Maybe @Evgeni_Popov or @PatrickRyan would know ?
You can try to rotate the position before plugging it into the triplanar block:
Thanks for the reply! Just for clarity sake I will try to explain better what I am after. I am trying to add a behavior inside this tryplanar node material that behaves like the rotationW of a texture.
And indeed editing the position vector seems like it’s giving some results. I experimented with linking matrix building before writing this post. But gave up when I realized it might not actually be possible to construct a matrix starting from like a Float block that holds the ‘angle‘ value and apply that to the mapping. Or, at least, I don’t think it’s possible inside the node editor.
You can do it like this:
Wow, thank you for looking into this more! I cleaned up the material a bit and added the rotate feature for the other 2 axis as well. Babylon.js Node Material Editor
While testing it out I noticed some behaviors. https://playground.babylonjs.com/#9B0DNU#331
When rotating on only 1 axis (mesh box + angle input block on material), the face corresponding to axis renders correctly, but the other 2 are “faded“, even though they are correctly rotated.
When rotating on all 3 axis, things start looking not so good.
At this point my question is if you think it’s possible to have visually “correct” mapping using this approach. I know this behavior can be alternated with just a standard material + tiling, but when the use case includes dynamic meshes with skeletons & bones, it’s not as easy.
I don’t think it’s possible, unfortunately, given that the technique uses a single vector to fetch the pixel from the texture.
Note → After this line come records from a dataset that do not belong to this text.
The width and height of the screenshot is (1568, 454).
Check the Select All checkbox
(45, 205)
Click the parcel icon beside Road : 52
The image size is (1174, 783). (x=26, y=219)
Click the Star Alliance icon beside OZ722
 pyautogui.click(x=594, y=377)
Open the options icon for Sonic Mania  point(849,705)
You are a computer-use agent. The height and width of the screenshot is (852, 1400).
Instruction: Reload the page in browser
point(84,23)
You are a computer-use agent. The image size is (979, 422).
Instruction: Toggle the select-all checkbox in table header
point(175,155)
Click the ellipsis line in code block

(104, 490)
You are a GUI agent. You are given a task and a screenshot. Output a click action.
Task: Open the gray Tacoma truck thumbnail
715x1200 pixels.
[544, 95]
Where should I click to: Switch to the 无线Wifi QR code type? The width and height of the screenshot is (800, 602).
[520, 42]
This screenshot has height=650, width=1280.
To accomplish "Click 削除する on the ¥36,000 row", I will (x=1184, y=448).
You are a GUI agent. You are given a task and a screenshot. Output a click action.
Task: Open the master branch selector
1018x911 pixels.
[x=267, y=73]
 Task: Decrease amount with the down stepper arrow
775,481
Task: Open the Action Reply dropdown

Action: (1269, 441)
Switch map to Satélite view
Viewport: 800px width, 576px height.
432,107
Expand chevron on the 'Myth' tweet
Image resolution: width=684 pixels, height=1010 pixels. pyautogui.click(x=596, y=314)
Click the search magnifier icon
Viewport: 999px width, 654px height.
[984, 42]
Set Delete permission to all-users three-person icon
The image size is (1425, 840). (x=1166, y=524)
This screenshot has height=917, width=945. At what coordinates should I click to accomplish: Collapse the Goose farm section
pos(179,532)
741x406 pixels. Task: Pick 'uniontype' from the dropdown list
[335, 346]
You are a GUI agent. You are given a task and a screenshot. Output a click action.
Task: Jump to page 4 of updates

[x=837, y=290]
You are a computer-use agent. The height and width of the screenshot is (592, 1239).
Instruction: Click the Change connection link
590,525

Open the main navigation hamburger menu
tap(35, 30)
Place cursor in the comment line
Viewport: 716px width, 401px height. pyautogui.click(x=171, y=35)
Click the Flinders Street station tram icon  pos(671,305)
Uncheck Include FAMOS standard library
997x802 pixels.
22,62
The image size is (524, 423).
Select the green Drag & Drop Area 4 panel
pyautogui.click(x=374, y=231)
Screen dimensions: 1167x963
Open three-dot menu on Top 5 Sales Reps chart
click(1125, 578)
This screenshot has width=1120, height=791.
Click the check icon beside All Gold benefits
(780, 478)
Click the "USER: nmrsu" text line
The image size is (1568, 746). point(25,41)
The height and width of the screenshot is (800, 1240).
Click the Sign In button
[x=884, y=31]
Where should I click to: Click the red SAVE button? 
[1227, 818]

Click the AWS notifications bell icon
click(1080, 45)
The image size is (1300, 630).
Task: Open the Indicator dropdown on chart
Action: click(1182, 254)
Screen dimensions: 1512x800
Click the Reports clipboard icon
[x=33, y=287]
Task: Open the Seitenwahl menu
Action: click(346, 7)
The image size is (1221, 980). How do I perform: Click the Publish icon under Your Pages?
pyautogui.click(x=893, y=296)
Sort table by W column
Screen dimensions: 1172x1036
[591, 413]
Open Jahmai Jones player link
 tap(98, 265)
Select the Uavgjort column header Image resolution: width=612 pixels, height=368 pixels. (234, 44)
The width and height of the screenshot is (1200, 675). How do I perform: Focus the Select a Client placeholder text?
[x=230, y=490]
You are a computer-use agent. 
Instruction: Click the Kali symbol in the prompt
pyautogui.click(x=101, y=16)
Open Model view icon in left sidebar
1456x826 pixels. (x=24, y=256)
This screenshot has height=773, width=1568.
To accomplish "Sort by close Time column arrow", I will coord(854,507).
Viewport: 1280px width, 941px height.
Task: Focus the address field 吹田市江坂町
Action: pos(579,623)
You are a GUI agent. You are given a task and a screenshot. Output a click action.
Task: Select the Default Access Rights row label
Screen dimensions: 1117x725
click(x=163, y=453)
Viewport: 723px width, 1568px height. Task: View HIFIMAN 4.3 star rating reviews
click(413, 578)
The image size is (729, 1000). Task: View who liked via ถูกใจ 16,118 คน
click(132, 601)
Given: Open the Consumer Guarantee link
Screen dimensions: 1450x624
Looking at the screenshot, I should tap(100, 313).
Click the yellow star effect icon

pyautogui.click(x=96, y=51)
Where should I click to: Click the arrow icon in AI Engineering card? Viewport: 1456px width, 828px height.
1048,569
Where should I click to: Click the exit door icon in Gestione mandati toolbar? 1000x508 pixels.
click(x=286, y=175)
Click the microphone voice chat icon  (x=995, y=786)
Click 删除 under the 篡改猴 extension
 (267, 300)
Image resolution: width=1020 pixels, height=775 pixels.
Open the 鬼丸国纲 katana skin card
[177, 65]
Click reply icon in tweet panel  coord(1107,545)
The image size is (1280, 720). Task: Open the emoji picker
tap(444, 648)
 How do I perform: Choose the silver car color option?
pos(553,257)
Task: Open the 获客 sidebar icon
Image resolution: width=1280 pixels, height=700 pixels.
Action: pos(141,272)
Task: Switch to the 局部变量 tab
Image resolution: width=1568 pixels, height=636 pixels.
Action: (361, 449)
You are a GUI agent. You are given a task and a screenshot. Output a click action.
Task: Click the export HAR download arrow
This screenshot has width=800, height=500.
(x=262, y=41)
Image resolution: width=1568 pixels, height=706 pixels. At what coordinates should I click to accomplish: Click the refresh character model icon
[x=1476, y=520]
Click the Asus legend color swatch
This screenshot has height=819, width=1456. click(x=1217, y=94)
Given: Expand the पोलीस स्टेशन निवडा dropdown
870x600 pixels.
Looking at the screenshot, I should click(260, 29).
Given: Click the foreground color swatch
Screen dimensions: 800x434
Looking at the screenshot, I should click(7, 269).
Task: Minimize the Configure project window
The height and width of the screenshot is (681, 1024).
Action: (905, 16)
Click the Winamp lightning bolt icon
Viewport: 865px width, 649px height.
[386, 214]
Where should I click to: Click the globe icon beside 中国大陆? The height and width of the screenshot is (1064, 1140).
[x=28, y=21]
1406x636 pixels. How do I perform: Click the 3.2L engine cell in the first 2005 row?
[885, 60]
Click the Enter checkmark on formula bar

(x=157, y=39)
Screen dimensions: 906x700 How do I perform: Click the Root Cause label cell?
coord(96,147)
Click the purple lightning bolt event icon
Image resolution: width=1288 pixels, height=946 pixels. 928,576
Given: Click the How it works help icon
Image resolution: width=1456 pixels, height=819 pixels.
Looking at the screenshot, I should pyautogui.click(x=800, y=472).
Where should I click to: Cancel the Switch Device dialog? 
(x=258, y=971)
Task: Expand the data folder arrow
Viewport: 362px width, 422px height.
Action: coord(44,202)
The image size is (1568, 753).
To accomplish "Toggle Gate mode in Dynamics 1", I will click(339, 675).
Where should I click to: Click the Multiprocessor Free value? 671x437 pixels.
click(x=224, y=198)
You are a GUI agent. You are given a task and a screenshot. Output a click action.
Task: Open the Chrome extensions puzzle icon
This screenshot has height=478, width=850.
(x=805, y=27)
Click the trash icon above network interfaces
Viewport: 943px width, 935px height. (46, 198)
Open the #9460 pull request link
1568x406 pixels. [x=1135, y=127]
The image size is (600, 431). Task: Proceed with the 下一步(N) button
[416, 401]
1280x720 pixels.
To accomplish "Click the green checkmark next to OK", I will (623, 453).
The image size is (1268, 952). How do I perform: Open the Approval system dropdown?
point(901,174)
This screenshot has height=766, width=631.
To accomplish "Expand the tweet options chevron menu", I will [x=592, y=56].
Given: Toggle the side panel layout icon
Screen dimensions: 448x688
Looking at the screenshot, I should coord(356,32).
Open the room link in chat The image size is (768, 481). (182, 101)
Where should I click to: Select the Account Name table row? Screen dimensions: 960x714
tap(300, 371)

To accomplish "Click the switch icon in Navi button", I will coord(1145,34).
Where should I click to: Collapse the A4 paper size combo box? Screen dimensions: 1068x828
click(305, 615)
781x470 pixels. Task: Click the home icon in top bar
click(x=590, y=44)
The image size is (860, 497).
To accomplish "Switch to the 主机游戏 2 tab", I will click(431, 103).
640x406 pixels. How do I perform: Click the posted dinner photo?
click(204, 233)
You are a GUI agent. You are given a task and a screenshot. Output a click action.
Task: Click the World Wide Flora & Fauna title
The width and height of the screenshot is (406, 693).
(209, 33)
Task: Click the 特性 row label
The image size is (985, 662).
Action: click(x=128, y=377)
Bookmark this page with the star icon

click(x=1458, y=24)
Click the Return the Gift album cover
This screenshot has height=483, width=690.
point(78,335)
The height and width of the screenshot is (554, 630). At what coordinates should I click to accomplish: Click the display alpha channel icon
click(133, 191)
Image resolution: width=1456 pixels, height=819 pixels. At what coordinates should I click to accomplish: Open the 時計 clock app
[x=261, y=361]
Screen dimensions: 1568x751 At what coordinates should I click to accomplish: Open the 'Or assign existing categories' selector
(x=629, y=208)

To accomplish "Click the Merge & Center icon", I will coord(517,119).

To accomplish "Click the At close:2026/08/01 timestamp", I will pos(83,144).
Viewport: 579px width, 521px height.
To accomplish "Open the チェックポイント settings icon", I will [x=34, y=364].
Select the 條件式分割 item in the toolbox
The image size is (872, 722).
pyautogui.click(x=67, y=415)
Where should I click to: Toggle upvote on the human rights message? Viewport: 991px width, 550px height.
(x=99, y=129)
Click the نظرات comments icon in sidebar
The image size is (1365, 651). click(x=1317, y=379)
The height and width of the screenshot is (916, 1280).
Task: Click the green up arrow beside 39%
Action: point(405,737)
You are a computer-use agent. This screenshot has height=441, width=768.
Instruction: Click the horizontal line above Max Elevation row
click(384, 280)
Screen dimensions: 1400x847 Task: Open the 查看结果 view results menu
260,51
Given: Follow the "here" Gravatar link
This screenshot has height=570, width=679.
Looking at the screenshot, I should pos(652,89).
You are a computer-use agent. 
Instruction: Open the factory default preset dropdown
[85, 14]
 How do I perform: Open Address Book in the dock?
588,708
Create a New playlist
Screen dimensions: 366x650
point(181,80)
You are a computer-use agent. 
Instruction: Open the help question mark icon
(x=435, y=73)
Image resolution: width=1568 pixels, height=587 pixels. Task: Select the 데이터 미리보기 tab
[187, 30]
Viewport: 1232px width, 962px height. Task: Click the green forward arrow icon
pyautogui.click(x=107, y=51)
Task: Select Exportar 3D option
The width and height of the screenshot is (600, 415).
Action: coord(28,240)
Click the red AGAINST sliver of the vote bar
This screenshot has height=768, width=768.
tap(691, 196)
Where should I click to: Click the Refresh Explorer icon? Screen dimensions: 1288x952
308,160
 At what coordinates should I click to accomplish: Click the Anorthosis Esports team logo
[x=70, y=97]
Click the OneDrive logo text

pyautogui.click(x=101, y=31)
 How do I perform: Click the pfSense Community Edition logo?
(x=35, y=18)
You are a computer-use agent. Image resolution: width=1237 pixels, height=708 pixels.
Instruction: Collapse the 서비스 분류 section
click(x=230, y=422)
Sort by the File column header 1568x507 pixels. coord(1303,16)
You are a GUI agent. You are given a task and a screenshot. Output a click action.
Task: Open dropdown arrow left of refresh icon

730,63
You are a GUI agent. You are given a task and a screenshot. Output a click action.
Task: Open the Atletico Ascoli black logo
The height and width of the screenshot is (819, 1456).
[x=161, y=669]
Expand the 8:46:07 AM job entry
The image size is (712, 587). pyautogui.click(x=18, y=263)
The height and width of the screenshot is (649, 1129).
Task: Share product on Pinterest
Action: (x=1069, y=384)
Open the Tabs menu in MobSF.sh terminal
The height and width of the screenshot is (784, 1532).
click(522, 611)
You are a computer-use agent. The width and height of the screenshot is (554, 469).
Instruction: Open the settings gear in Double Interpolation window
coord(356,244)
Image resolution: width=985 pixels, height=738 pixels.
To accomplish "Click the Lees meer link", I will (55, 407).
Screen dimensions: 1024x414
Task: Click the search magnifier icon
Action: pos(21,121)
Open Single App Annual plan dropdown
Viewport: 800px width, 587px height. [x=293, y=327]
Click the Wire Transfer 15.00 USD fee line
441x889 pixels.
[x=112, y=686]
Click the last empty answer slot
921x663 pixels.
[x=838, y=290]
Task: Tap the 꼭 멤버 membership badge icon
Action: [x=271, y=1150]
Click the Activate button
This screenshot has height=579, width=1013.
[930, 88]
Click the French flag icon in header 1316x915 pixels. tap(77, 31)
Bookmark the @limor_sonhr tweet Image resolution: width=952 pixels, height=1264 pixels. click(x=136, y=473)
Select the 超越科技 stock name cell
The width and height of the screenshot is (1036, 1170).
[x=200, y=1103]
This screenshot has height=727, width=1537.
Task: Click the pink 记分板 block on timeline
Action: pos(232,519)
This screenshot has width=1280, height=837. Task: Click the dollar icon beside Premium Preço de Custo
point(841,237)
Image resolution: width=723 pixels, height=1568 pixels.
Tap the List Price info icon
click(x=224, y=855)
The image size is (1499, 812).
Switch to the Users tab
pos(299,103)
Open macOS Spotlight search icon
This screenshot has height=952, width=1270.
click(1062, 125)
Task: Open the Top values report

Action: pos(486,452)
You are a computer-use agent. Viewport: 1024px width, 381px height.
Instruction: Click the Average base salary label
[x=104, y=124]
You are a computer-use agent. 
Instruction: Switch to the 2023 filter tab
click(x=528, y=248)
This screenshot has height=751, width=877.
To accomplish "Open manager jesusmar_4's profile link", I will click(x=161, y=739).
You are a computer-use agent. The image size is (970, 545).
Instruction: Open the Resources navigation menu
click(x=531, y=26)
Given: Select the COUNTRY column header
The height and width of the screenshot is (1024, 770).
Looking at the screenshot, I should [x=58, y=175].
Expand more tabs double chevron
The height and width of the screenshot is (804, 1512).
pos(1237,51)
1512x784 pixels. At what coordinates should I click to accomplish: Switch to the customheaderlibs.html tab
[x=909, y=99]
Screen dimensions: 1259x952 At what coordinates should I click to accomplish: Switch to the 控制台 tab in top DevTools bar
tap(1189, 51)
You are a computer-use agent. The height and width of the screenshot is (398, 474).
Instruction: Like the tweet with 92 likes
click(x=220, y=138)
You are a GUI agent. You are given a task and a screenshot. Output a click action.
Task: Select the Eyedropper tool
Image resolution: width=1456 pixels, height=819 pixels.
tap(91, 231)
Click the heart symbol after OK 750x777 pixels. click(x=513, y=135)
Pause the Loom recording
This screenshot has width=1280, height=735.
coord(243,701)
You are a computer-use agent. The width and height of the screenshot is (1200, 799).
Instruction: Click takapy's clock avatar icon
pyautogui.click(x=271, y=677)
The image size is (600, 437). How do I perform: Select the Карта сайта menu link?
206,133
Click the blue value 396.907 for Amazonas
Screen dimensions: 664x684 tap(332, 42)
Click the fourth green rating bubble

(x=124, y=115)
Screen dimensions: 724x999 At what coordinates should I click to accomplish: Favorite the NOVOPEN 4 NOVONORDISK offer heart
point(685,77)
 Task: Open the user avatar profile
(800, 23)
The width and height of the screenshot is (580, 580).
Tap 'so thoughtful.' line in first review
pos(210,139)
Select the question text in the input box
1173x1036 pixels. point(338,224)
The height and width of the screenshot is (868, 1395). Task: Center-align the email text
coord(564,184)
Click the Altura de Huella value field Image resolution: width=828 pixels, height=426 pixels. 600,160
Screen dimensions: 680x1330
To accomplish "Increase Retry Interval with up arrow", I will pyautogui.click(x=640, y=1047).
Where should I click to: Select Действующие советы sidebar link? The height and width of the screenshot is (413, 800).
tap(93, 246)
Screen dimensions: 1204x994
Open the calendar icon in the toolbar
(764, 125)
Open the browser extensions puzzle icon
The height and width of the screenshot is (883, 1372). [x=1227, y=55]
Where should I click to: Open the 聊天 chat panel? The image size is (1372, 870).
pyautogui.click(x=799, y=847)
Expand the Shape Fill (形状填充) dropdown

It can work in special cases, but I don’t think it’s possible to make it work in the general case.
One solution would be to add an angle input to the Triplanar block and apply a rotation based on this angle to the UV coordinates calculated internally by the block, before retrieving the texture. The result would be the same as if the texture had been rotated before being passed to the block. Would that work for you?
Result on a cube (angle is 45°):
And on a sphere:
One solution would be to add an angle input to the
Triplanarblock
YES! That would be excellent! Thank you!